Shelley Niro at Remai Modern, Saskatoon
By Lindsay Sorell
Shelley Niro’s 500 Year Itch is a three-room solo exhibition showing over seventy artworks that span her career from student work at the Ontario College of Art and Design to present-day projects. The title is a play on The Seven Year Itch, a 1955 film starring Marilyn Monroe woven around the concept that, after seven years of marriage, all men are driven to have an affair. Alluding to the colonial relationship between the Indigenous and settler peoples, Niro humorously apprehends a Hollywood narrative and, like the husband in the movie, fantasizes beyond the bounds and expectations of the colonial relationship. As a member of the Bay of Quinte Kanien’kehaka (Mohawk) Nation, Turtle Clan, Niro’s retrospective honours traditional Kanien’kehaka matriarchal ways, traditional knowledge, and history – all within a theatrical frame that subverts and juxtaposes expectations.

Shelley Niro, The Iroquois is a Highly Developed Matriarchal Society, 1991, hand-colored gelatin silver prints, triptych
Niro’s female family members are the key storytellers throughout her lifetime of work. Image after image shows the artist and her sisters dressed up in beehives for a day in town. Her photo The Iroquois is a Highly Developed Matriarchal Society from 1991 acts out a parody of disconnected anthropological textbook descriptions of the Haudenosaunee, while recognizing the continued value of Niro’s female family members and re-asserting the value and presence of women.

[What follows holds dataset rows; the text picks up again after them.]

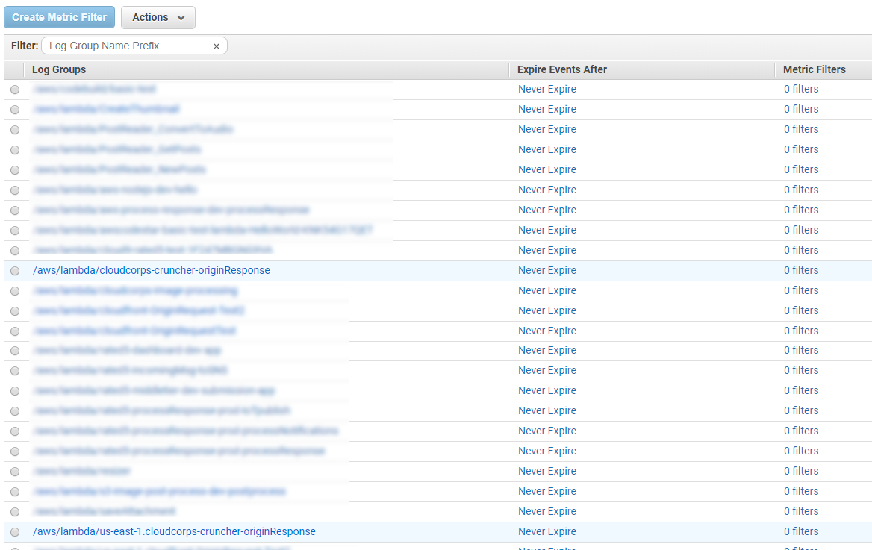Image resolution: width=872 pixels, height=550 pixels.
Task: Click Never Expire in the first table row
Action: (x=547, y=89)
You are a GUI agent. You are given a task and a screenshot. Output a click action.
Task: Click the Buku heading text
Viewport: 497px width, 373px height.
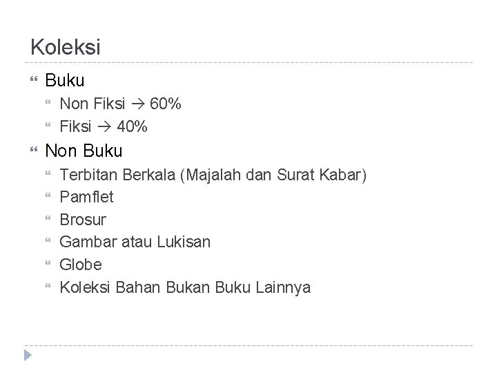click(x=65, y=80)
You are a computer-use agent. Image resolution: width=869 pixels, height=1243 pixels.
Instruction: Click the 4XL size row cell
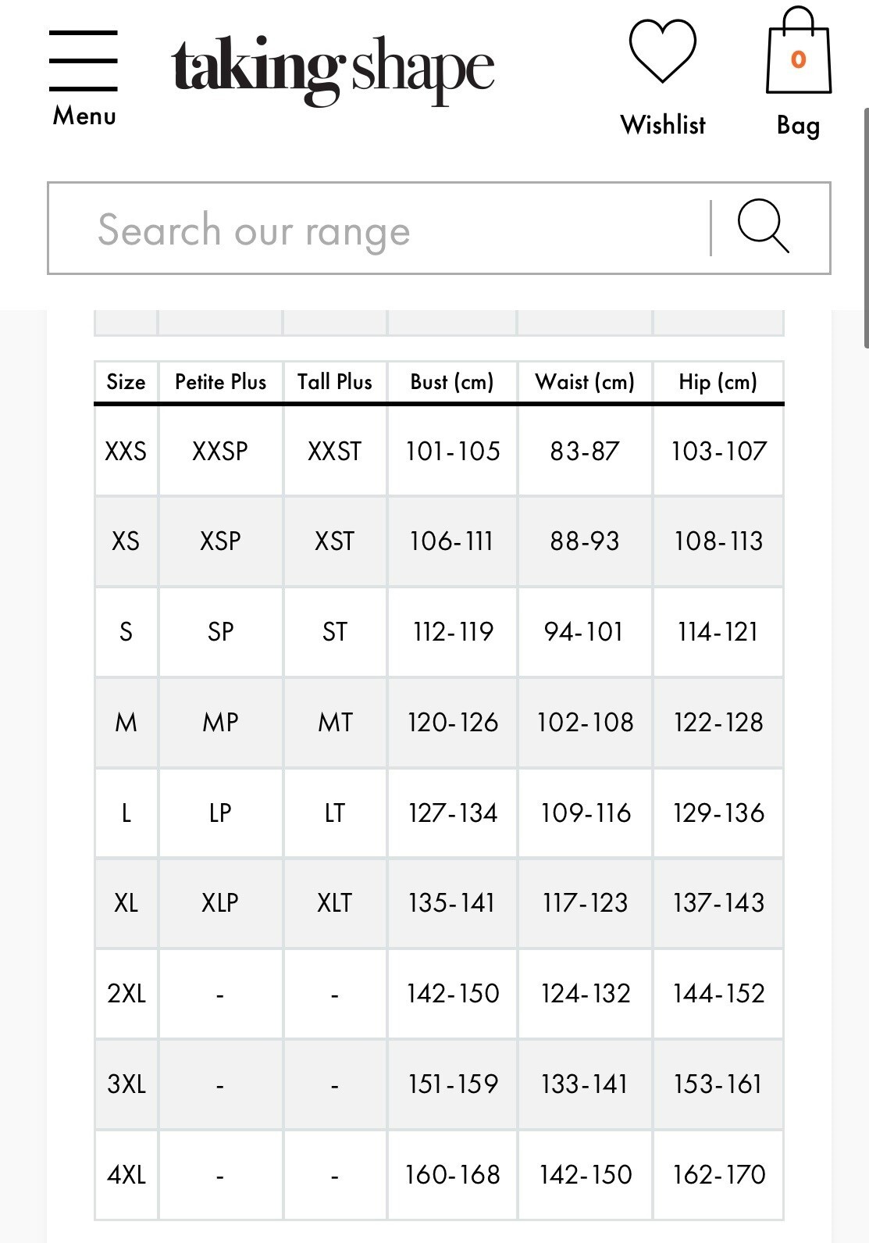[126, 1174]
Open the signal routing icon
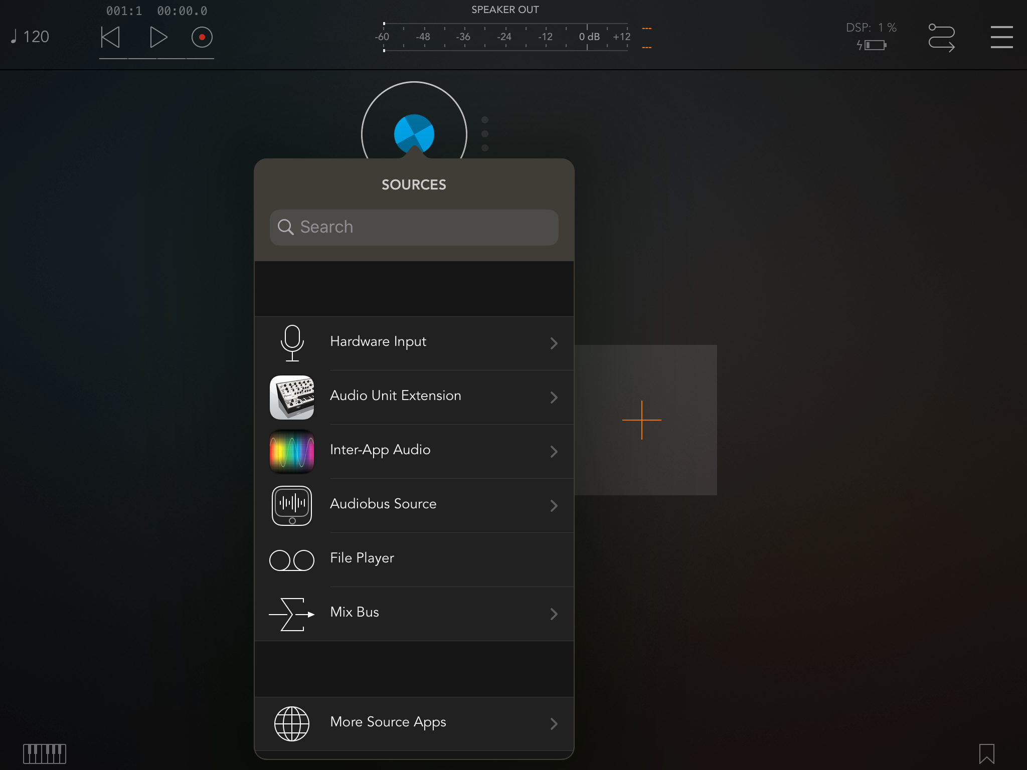 pos(941,38)
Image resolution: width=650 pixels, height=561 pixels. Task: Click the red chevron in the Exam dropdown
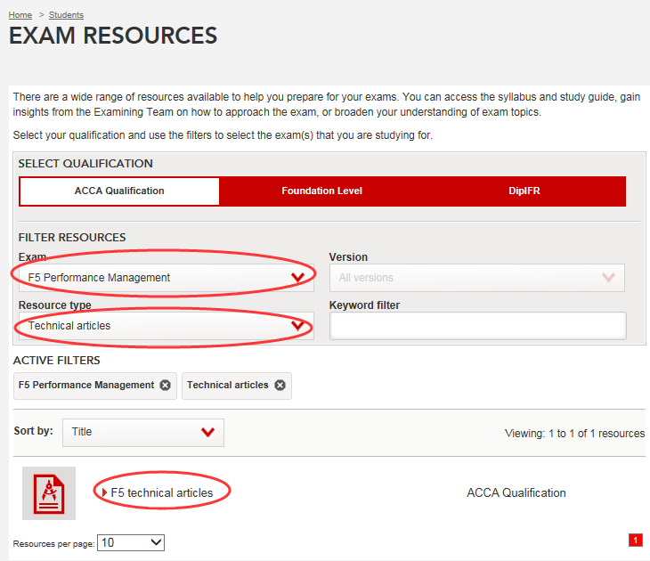coord(297,278)
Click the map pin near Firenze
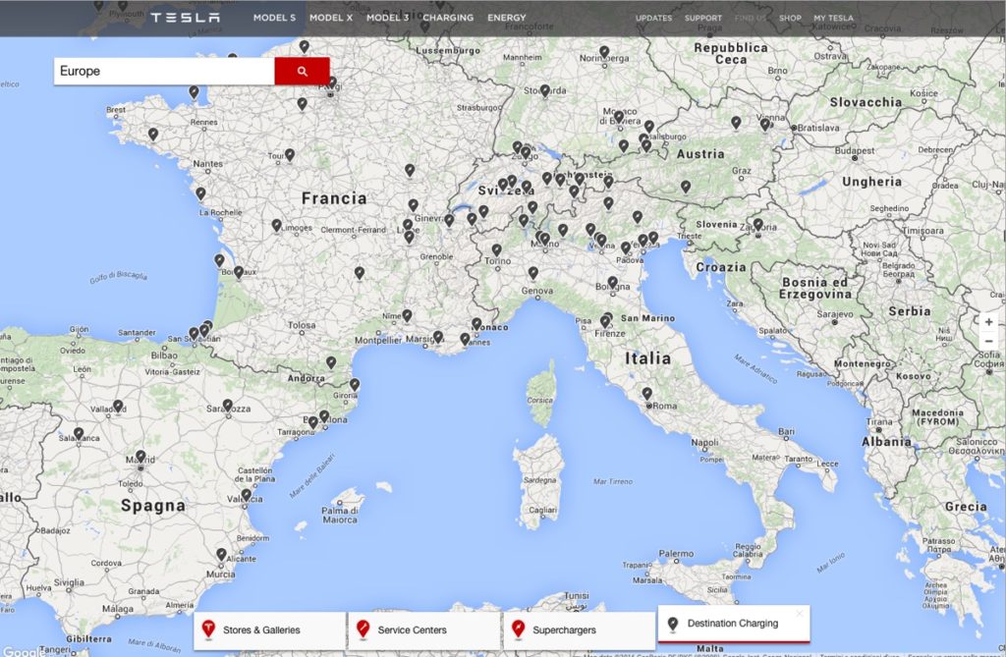The width and height of the screenshot is (1006, 657). tap(606, 320)
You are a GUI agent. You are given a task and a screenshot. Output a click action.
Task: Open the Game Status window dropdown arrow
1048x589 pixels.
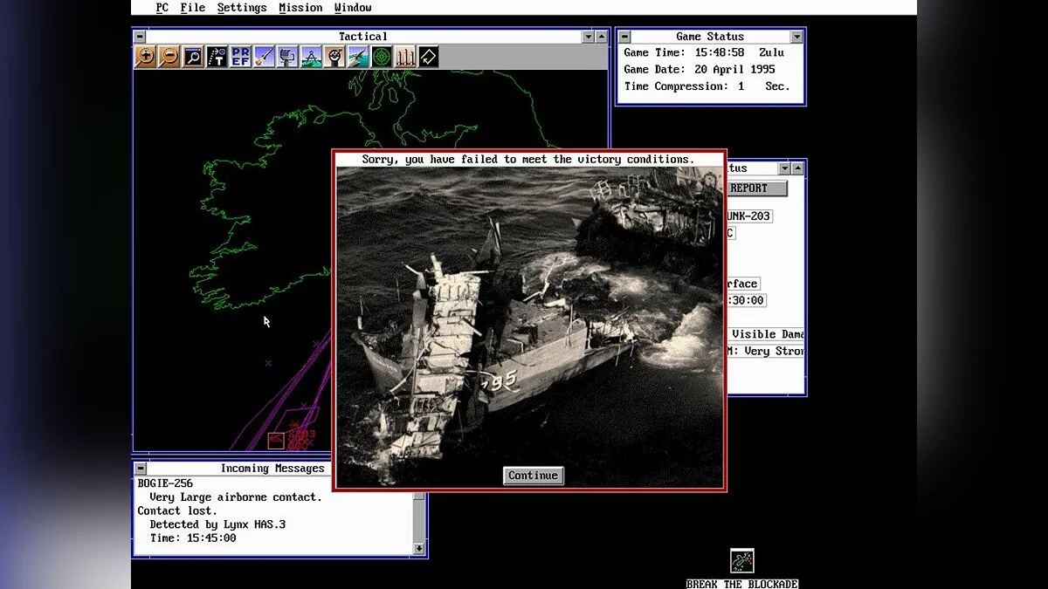(797, 36)
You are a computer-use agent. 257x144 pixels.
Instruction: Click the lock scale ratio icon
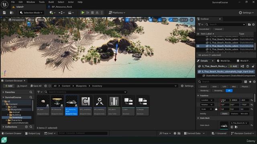(x=216, y=109)
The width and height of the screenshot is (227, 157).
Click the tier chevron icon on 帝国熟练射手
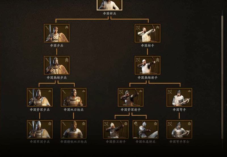(x=157, y=60)
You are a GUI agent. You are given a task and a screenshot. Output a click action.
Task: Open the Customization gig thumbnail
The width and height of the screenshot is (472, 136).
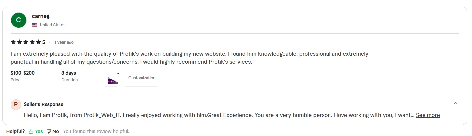pos(113,78)
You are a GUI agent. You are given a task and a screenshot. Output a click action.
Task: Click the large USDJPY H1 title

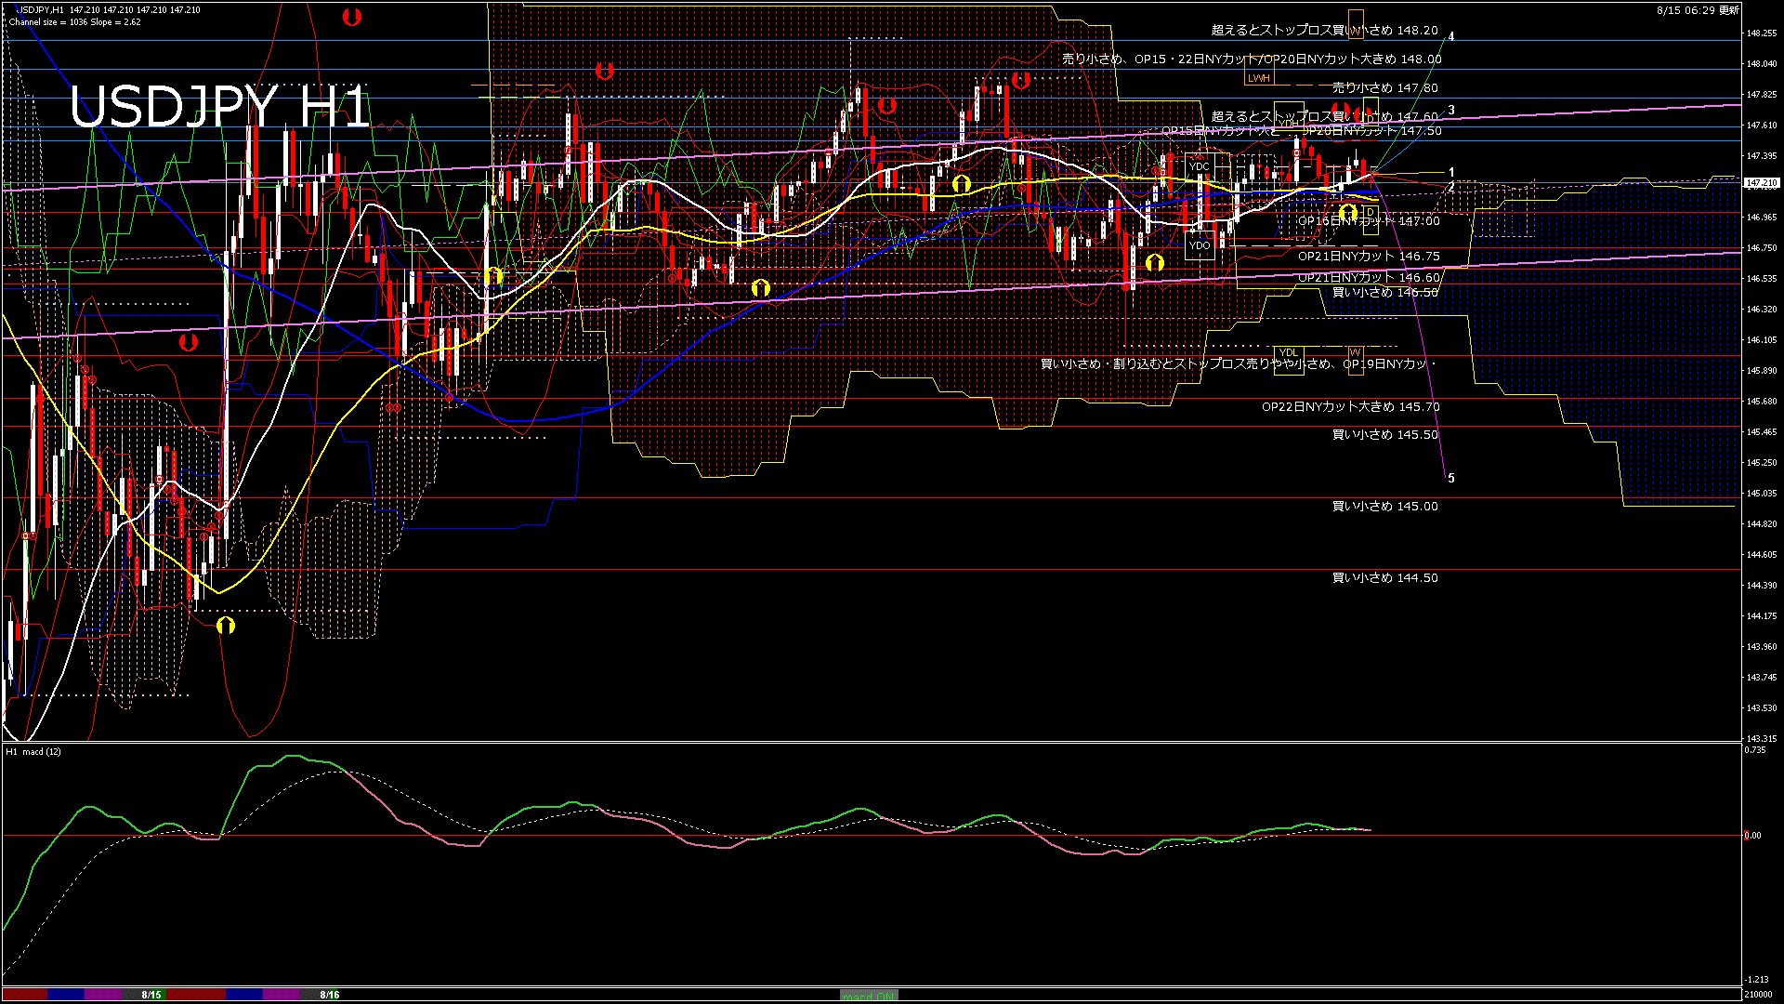tap(220, 107)
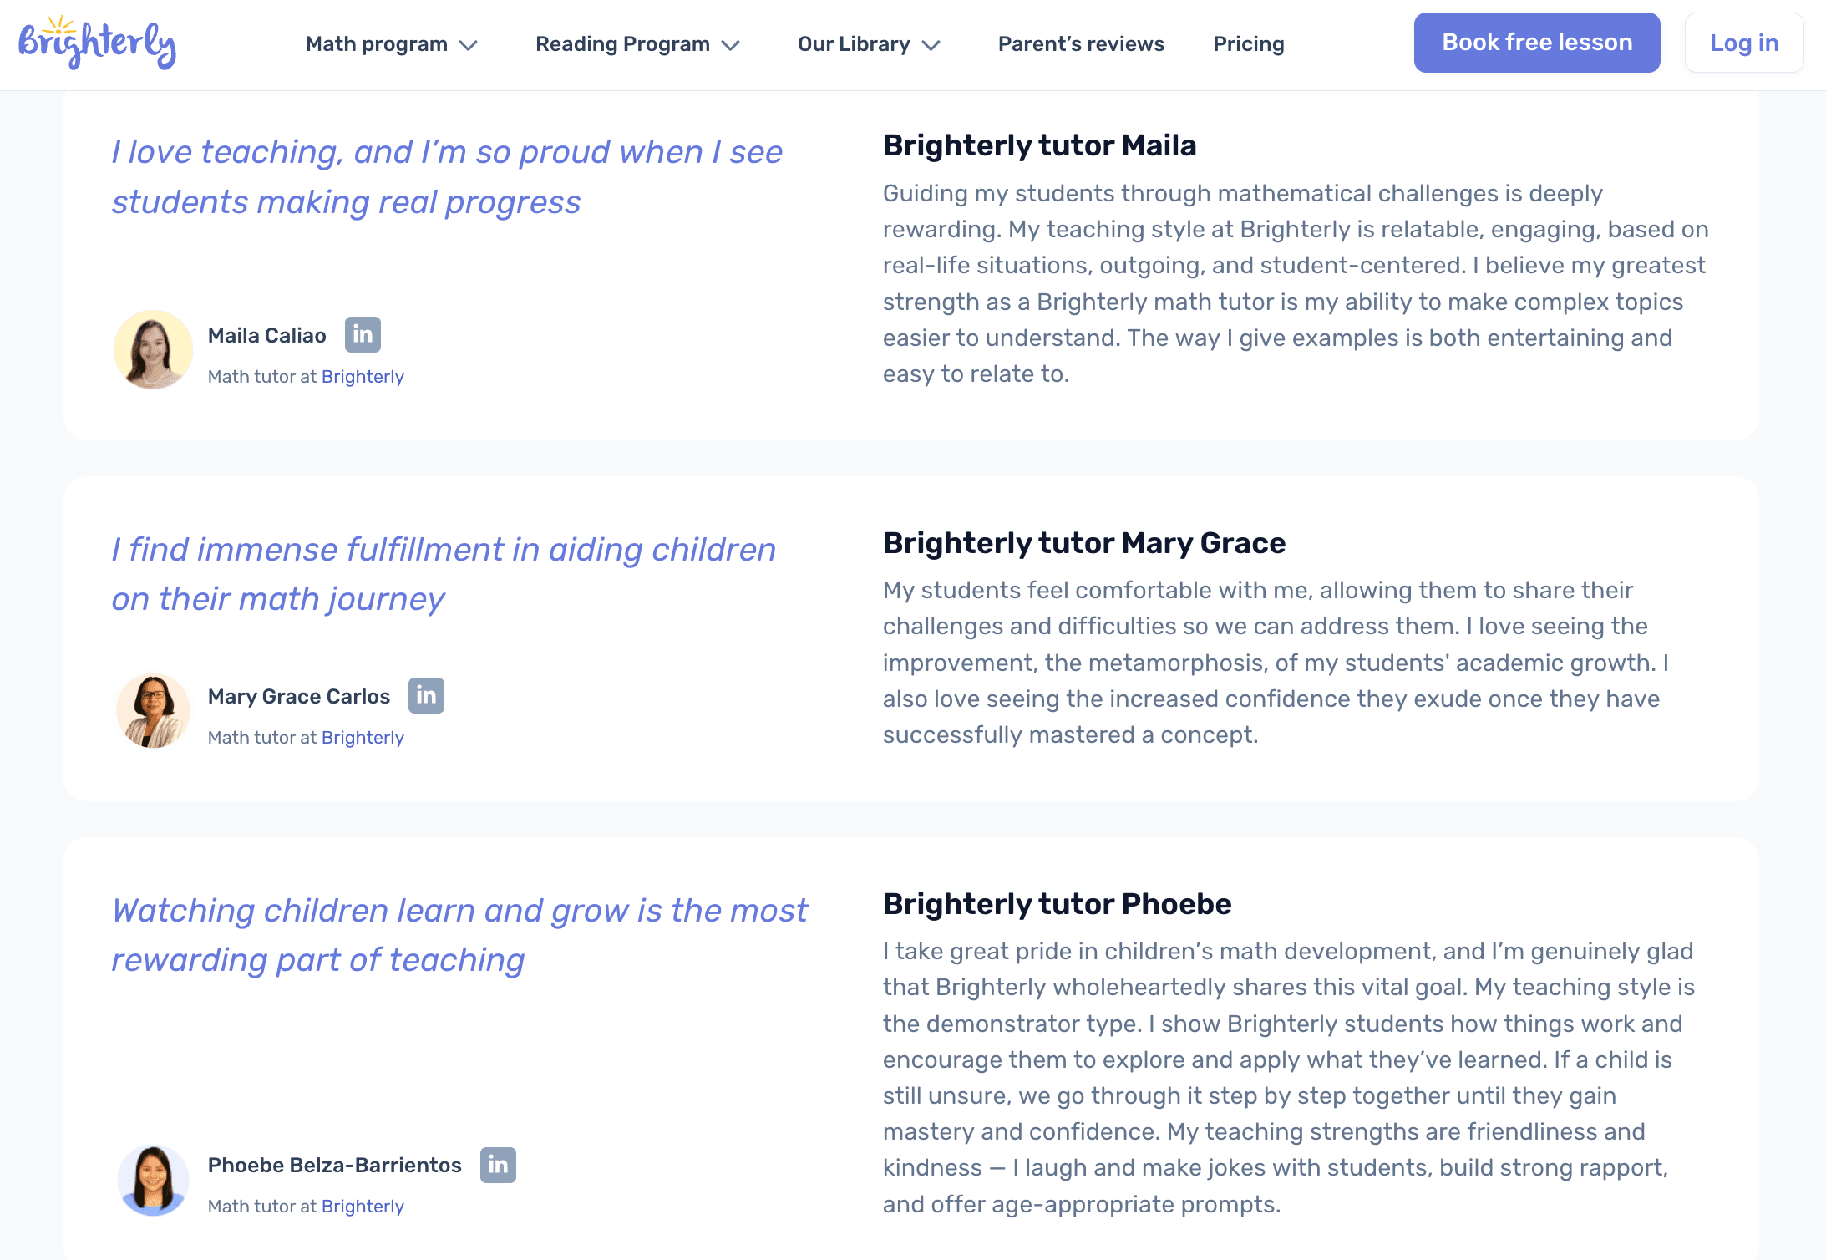Click Phoebe Belza-Barrientos's profile photo
Viewport: 1826px width, 1260px height.
point(153,1180)
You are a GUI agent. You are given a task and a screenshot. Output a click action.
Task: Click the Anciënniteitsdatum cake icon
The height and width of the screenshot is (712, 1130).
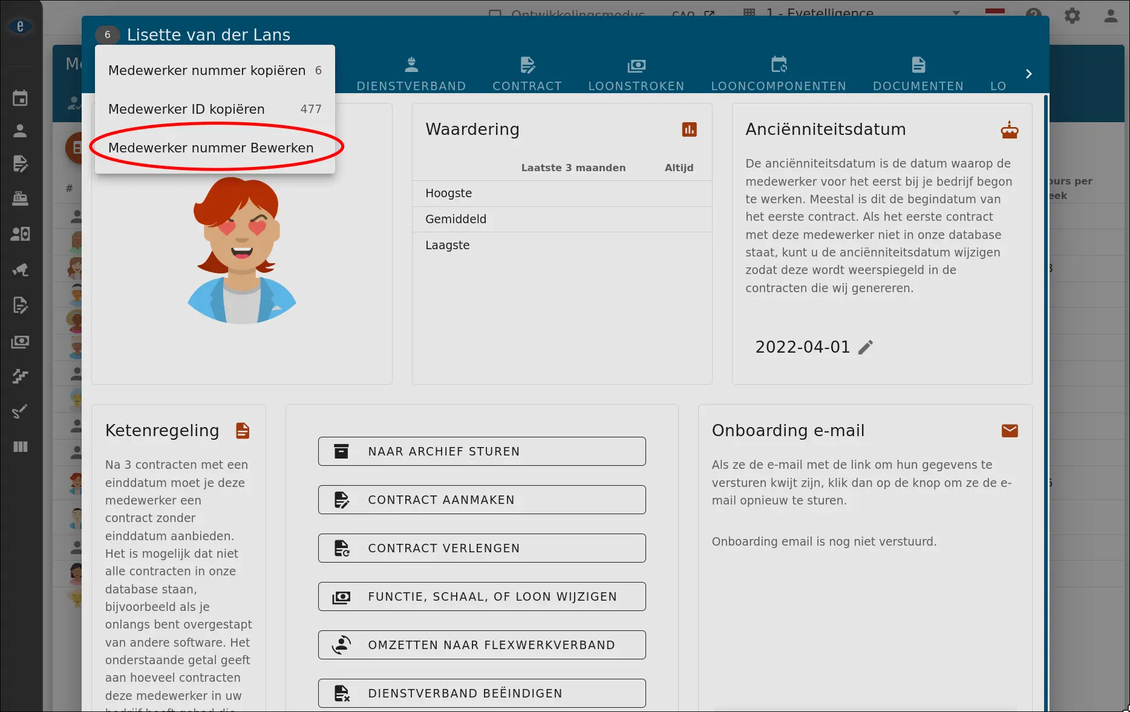click(1009, 130)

Shelley Niro, The Rebel, 1987/2022, hand-tinted gelatin silver print
Women are traditionally relied on for guidance and leadership in Kanien’kehaka traditional life. Raven’s World from 2015 is a series of paintings including three portraits of her only granddaughter Raven: one with Grandmother Moon (protector and guardian of Turtle Island), another with corn (symbol of Haudensaunee survival and sustenance), and the third with an aviator cap (referencing Sky Woman). M: Stories of Women from 2011 features Niro’s daughter Naoga as Sky Woman, a pregnant woman in heels falling through the hole in the sky, guided by geese to turtle island, the beginning of all things. Niro’s mother Chiquita is notably the title image for the whole exhibition. The hand-tinted gelatin silver print called The Rebel (1987/2022) depicts her mother posing in a red shirt and red shoes on the back of a Rebel model of car. Her confidence and joy on display in defiance of confining and dispiriting stereotypes.

Shelley Niro, 500 Year Itch, 1992, gelatin silver print heightened with applied colour, mounted on Masonite
Niro continues the family tradition of subverting stereotypes in her 1992 series of self-portraits titled Mohawk Worker. She dresses up as a construction worker in work boots putting lipstick on, in a blonde wig with a Marilyn Monroe-style halter dress, and as a mime in full costume with white mask, beret, and vest. The series reflects its counterpart, the Sleeping Warrior Series from 2012 that shows an Indigenous man dreaming of different stereotypical patriarchal roles: buffalo hunter, cowboy, soldier, and businessman. Both Indigenous woman and man try out different identities in society, taking on the different masks presented to them or expected of them. They are dreaming of and dreaming past stereotypes toward something real, something better.

Shelley Niro, Abnormally Aboriginal, 2014-2017, colour inkjet prints on canvas
Sometimes taking a darkly humourous approach and other times approaching it with simple seriousness, Niro’s body of work as displayed in 500 Year Itch shows deep care for her family, a personal and present view of matriarchy, and the desire to inspire change toward respect for the Haudenosaunee traditional ways and peoples. Stripping down the dramatic facade of colonial commercialized culture, Niro tenderly reveals the reality of history and a very present grappling with decolonizing identity.
Shelley Niro: 500 Year Itch continues until September 21.
Remai Modern: https://remaimodern.org/
The gallery is accessible.
Lindsay Sorell is an artist and researcher based in Waskesiu, Saskatchewan.